What is it and how is it used?

Caelyx is an antitumour agent.

Caelyx is used to treat cancer of the breast in patients at risk for heart problems. Caelyx is also used to treat cancer of the ovary. It is used to kill cancer cells, shrink the size of the tumour, delay the growth of the tumour, and extend your survival.

Caelyx is also used in combination with another medicine, bortezomib, to treat multiple myeloma, a cancer of the blood in patients who have received at least 1 prior therapy.

Caelyx is also used to produce an improvement in your Kaposi’s sarcoma including flattening, lightening and even shrinkage of the cancer. Other symptoms of Kaposi’s sarcoma, such as swelling around the tumour, may also improve or disappear.

Caelyx contains a medicine which is able to interact with cells in such a way as to selectively kill cancer cells. The doxorubicin hydrochloride in Caelyx is enclosed in tiny spheres called pegylated liposomes which help to deliver the medicinal product from the blood stream to the cancerous tissue rather than healthy normal tissue.

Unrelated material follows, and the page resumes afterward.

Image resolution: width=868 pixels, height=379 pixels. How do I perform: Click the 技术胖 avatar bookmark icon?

What do you have to consider before using it?

Do not use Caelyx

Take special care with Caelyx

Taking other medicines
Please tell your doctor or pharmacist

Pregnancy and breast-feeding
Ask your doctor or pharmacist for advice before taking any medicine.
Because the active ingredient doxorubicin hydrochloride in Caelyx may cause birth defects, it is important to tell your doctor if you think you are pregnant. Avoid becoming pregnant while you or your partner are taking Caelyx and in the six months following discontinuation of Caelyx treatment.

Because doxorubicin hydrochloride may be harmful to nursing infants, women must discontinue breast-feeding before starting treatment with Caelyx. Health experts recommend that HIV infected women do not breast-feed their infants under any circumstances in order to avoid transmission of HIV.

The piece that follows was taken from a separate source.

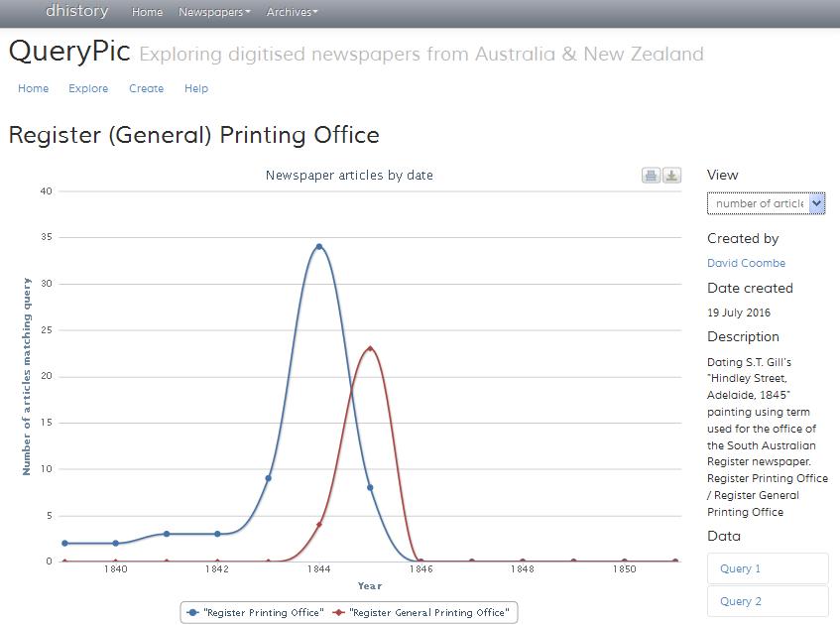Click the blue 1843 data point on the chart
The height and width of the screenshot is (625, 840).
tap(268, 478)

Driving and using machines
Do not drive or use any tools or machines if you feel tired or sleepy from treatment with Caelyx.

How is it used?

Caelyx is a unique formulation. It must not be used interchangeably with other formulations of doxorubicin hydrochloride.

Caelyx will be given to you by your doctor in a drip (infusion) into a vein. Depending on the dose and indication, this may take from 30 minutes to more than one hour (i.e., 90 minutes).

If you are being treated for breast cancer or ovarian cancer, Caelyx will be administered at a dose of 50 mg per square metre of your body surface area (based on your height and weight). The dose is repeated every 4 weeks for as long as the disease does not progress and you are able to tolerate the treatment.

If you are being treated for multiple myeloma, and have already received at least 1 prior therapy, Caelyx will be administered at a dose of 30 mg per square metre of your body surface area (based on your height and weight) as a 1 hour intravenous infusion on Day 4 of the bortezomib 3 week regimen immediately after the bortezomib infusion. The dose is repeated as long as you respond satisfactorily and tolerate treatment.

If you are being treated for Kaposi’sarcoma, Caelyx will be administered at a dose of 20 mg per square metre of your body surface area (based on your height and weight). The dose is repeated every 2 to 3 weeks for 2 - 3 months, then as often as necessary to maintain an improvement in your condition.

If you use more Caelyx than you should
Acute overdosing worsens side effects like sores in the mouth or decreases the number of white blood cells and platelets in the blood. Treatment will include administration of antibiotics, platelet cell transfusions, use of factors which stimulate production of white blood cells and symptomatic treatment of mouth sores.

If you have any further questions on the use of this product, ask your doctor or pharmacist.

What are possible side effects?

Like all medicines, Caelyx can cause side effects, although not everybody gets them.

During the infusion of Caelyx, the following reactions may occur: flushing of the face, shortness of breath, headache, chills, back pain, tightness in the chest and/or throat, sore throat, low or increase in blood pressure, rapid heart beat, puffing of the face, fever, dizziness, nausea, indigestion, itching, rash and sweating. In very rare cases, seizures (convulsions) have occurredStinging or swelling of the skin at the site of injection may also occur. If the drip stings or hurts while you are receiving a dose of Caelyx, tell your doctor immediately.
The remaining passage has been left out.